Start of Material for this task
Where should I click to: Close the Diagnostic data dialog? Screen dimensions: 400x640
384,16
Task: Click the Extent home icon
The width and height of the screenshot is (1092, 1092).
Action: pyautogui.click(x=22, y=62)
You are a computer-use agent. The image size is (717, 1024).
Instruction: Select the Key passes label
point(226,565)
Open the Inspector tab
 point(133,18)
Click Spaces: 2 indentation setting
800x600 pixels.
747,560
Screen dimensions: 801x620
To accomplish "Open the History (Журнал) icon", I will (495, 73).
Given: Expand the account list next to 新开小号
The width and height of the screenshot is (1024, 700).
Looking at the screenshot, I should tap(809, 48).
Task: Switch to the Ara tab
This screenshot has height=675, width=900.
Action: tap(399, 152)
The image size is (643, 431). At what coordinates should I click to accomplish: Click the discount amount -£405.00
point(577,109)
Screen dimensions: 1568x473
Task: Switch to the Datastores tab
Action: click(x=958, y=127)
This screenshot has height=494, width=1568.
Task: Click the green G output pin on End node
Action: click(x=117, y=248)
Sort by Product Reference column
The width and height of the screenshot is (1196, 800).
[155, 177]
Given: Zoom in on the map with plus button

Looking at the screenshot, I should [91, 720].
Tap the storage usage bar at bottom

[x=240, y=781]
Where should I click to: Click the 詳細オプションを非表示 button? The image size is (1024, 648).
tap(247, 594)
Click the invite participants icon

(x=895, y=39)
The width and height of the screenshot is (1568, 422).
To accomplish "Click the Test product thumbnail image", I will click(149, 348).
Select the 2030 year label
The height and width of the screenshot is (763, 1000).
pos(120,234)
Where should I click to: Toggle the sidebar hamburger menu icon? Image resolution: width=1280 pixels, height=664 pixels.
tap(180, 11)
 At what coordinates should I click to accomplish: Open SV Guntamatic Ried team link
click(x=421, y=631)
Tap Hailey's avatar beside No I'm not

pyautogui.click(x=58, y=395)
End of Material for this task
▸ **Problem statement**: In the entries above, find each line with the word "will" and return it.

▸ **Response**:
To accomplish "Open the History (Журнал) icon", I will (495, 73).
To accomplish "Click the Test product thumbnail image", I will click(149, 348).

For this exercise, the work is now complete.